Kali ini, izinkan kumenyebut-Mu dalam kata kita. Kita yang romantis. Ah, bukan kita. Tapi, Kau. Kau yang romantis.
Luput ataupun tidak, entah seberapa sering aku menggugat pada hidup. Mengukirnya dengan keluh. Tapi, Kau tak pernah bosan mendengar. Telinga-Mu selalu terbuka. Kau memaklumi hatiku yang manusia. Bahkan, Kau merahasiakan segala keluhku.
Sampai di suatu titik puncak kepalaku terasa penuh, segala keluh menjelma airmata. Ketika itu, sunyi menjadi pelataran terbaik untuk kita berdua. Hanya Kau dan aku.

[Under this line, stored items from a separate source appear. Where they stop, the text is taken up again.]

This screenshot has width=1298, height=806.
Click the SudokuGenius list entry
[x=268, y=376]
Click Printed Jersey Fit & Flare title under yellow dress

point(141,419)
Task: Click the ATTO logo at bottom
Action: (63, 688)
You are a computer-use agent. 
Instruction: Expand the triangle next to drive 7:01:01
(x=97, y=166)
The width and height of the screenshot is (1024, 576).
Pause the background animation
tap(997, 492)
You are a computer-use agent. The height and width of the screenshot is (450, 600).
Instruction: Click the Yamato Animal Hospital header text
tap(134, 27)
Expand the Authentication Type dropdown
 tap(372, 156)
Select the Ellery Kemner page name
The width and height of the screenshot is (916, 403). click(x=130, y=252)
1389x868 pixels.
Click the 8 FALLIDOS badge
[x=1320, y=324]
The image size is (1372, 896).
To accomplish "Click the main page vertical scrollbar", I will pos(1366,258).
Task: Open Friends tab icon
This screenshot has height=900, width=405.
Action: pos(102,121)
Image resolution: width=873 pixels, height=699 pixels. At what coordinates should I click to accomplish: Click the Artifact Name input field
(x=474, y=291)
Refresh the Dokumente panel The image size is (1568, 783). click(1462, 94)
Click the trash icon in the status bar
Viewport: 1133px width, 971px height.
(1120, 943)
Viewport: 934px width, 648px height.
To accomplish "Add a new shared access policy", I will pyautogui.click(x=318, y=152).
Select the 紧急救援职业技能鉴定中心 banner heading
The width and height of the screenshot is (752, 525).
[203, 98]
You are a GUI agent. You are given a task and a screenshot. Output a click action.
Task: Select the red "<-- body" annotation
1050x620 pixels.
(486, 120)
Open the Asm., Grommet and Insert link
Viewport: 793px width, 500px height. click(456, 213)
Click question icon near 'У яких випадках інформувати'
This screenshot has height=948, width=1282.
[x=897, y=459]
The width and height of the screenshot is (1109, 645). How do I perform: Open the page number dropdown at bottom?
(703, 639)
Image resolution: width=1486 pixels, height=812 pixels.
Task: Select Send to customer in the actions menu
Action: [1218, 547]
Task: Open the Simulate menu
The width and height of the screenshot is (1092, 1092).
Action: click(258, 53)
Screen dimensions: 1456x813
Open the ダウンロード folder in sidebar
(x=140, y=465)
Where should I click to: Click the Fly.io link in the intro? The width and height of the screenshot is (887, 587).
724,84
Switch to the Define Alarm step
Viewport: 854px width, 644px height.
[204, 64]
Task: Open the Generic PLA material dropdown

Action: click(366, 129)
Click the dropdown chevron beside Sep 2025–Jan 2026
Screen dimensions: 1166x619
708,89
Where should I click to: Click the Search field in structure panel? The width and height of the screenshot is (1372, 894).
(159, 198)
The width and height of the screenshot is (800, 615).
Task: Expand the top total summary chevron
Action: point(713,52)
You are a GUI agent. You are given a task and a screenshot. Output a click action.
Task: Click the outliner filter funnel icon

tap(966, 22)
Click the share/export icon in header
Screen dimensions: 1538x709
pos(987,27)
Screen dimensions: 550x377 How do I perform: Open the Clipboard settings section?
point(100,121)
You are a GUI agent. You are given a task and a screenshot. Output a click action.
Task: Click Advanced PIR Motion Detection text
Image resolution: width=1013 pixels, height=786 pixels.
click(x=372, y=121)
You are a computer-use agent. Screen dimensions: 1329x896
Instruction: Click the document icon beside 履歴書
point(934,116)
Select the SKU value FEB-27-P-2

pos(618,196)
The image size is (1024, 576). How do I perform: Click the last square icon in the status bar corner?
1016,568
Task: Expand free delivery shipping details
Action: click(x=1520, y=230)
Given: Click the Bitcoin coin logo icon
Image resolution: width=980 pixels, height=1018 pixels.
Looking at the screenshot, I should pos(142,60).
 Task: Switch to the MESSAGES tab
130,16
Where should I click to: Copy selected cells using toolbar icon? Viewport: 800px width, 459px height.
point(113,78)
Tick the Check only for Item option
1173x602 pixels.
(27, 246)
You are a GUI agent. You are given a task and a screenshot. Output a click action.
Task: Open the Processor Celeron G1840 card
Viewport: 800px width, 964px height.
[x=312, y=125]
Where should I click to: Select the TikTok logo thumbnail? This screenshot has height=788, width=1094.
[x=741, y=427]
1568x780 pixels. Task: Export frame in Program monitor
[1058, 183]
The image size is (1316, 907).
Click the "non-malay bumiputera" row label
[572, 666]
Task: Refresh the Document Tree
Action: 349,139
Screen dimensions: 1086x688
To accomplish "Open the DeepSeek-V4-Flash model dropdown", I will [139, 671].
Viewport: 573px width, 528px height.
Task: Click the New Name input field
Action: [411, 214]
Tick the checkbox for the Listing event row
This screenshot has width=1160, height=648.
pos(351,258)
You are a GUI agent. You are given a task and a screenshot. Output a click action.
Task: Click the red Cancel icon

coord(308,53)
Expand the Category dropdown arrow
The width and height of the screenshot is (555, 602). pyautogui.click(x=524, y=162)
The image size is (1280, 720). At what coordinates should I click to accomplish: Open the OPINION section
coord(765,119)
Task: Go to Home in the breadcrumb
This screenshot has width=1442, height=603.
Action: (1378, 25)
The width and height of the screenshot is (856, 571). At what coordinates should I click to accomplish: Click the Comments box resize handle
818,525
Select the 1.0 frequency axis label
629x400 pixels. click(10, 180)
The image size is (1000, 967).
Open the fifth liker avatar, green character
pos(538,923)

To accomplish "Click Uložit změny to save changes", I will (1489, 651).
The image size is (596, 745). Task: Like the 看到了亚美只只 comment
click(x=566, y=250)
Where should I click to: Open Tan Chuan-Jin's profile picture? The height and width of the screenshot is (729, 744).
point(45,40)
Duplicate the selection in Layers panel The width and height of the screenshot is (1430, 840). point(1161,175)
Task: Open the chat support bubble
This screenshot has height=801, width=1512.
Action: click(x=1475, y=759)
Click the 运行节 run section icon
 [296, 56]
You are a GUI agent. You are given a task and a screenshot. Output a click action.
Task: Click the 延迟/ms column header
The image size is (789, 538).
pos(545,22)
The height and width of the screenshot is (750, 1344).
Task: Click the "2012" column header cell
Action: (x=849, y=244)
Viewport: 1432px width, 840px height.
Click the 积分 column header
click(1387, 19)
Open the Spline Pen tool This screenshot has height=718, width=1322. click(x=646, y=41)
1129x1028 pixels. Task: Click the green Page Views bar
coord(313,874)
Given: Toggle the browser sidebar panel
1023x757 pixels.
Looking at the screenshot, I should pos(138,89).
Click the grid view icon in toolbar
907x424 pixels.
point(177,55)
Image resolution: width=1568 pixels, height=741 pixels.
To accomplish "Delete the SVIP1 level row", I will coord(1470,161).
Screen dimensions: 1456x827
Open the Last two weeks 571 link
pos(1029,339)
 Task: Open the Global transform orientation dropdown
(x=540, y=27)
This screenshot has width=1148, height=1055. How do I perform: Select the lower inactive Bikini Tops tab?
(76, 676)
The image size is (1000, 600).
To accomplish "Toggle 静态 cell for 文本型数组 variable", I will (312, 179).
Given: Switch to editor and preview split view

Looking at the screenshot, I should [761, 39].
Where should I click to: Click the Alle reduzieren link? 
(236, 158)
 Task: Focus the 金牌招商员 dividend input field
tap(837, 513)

Lalu, dalam sunyi yang berlinang perih, Kau memandangku lebih dekat. Kau tak menghapus buliran bening di mataku. Kau paham aku butuh itu. Itu sebabnya, kau hadirkan air mata. Bukan untuk sebuah kecengengan atau tanda kerapuhan. Tapi untuk memberiku lega.
Kepalaku telungkup, lelah untuk tegak. Aku terus mengaliri sunyi dengan sengguk dan sembab. Kau masih tak menghapus basah di mataku. Tapi, Kau menungguiku hingga sesakku menguap dan linang mengering dengan sendirinya.
Setelahnya, aku kerap mempertanyakan hal yang sama, "Tak apakah aku begini pada-Mu? Mengeluh lantas menangis."
Kau membelai kepalaku. Damai menelusup. Kepalaku terangkat. Kau tersenyum dan mengulurkan tangan mengajakku berdiri. Berdiri dan tak langsung berlari.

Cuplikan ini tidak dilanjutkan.